It's great weather for snow tubing in Minnesota, but you're on your own if you go, the Minnesota Court of Appeals ruled today.
The court upheld dismissal of a case in which a young man sued Green Acres snow-tubing hill in Lake Elmo after he apparently hit another person at the bottom of the hill, although he doesn't remember the accident and no employee saw it.
No matter. The sign in the parking lot saying "tube sliding can be dangerous," the ticket tag that says customer "is voluntarily participating in the activity and acknowledges that snow tubing is a potentially dangerous activity, and the release customers sign saying they hold the owners harmless " provided plenty of warning.
But an attorney for Ryan Grady, the customer involved in the accident, said Green Acres had "a duty to provide lanes on the hill, employ attendants at the top and bottom of the hill who would indicate when it was safe for tubers to come down, and install a protected walkway from the bottom of the hill to the tow rope."
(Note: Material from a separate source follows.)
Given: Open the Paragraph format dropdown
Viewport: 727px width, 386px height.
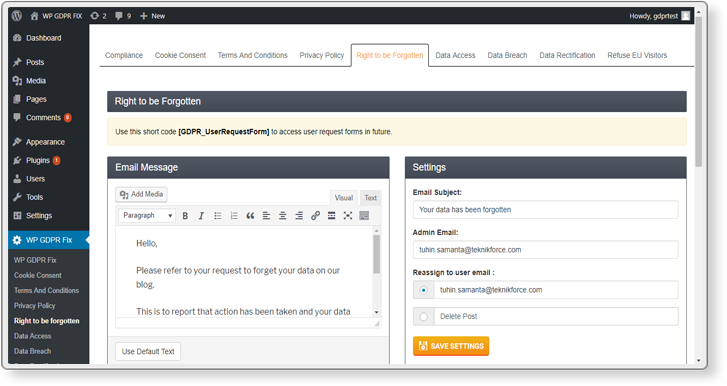Looking at the screenshot, I should pos(147,215).
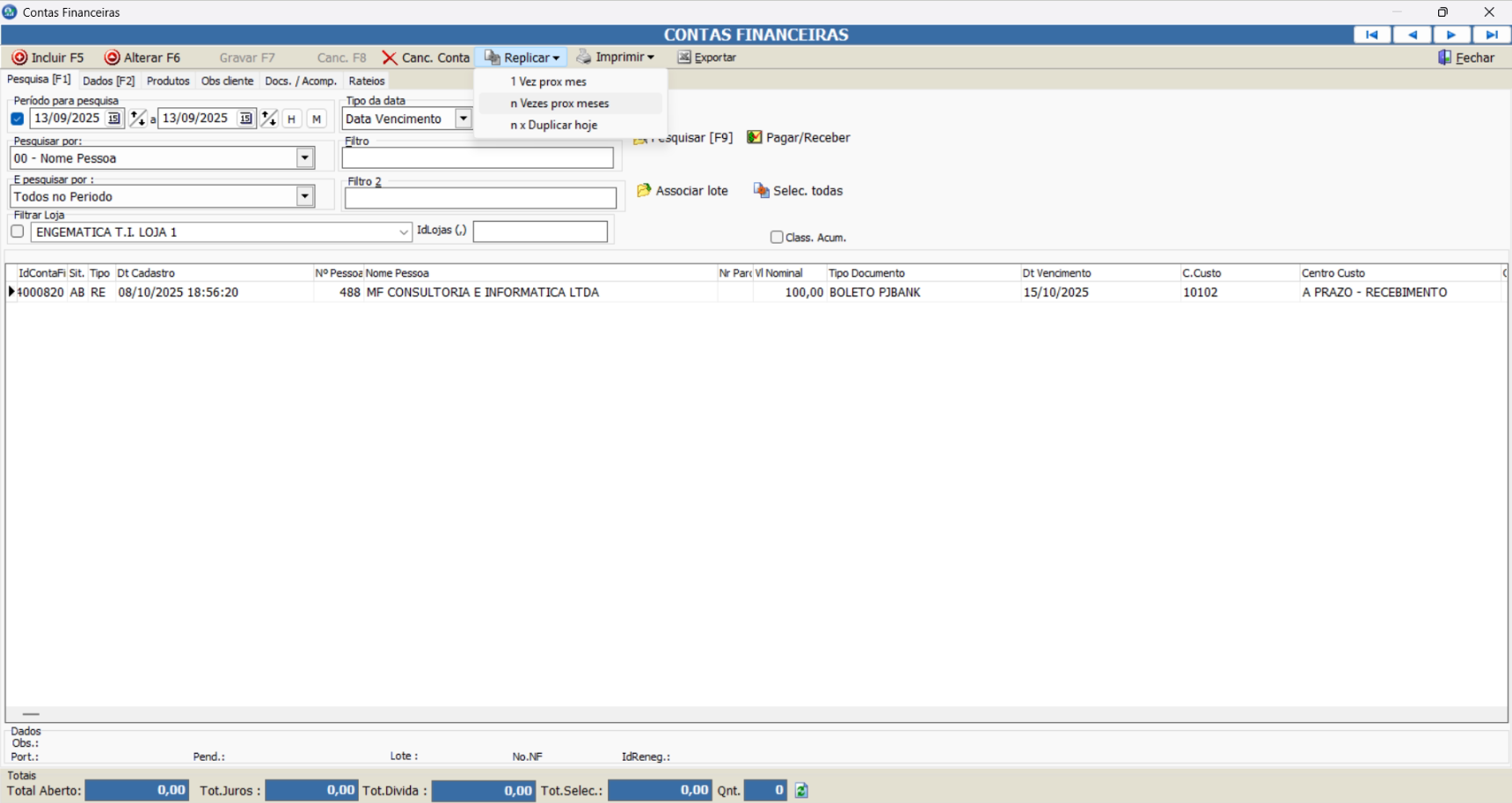Tick the Class. Acum. checkbox

coord(777,237)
The Court of Appeals made quick work of that argument:
When asked why, when sledding, he waited until no one was in the way before going down the hill, he answered, "So I can make it all the way down and I don't run into anybody." (Emphasis added.) When asked how one could get hurt while snowboarding, he answered, "You could fall, run into a tree or a building or someone else." Thus, the record here supports the district court's conclusion that appellant knew snow tubing entailed the risk of collision with another person and appreciated that risk, just as Snilsberg knew diving into water of an unknown depth entailed the risk of hitting the lake bottom.
Like Snilsberg, who could have avoided the risk by not swimming at all or not diving into the water, appellant had the chance to avoid the risk by not going down the hill. The district court concluded that his "choice to slide down an icy snow hill face-first evinces not only a willingness to relieve others of their obligation for [his] safety, but to leave [his] safety largely to chance." The record supports the district court's conclusion that appellant knew the risk, appreciated it, and had a chance to avoid it.
If you don't want to get hurt while snow tubing, don't go snow tubing.
I guess the question for me now, is: "how negligent can an operator be before he becomes liable?
Can he leave the three foot tree stumps on the hill or at the bottom? Or that pile of discarded barbed wire?
Can someone please sue Ryan Grady for being an asshat and continuing to degrade the legal system with "get rich quick" baseless finger pointing? I enjoy irony.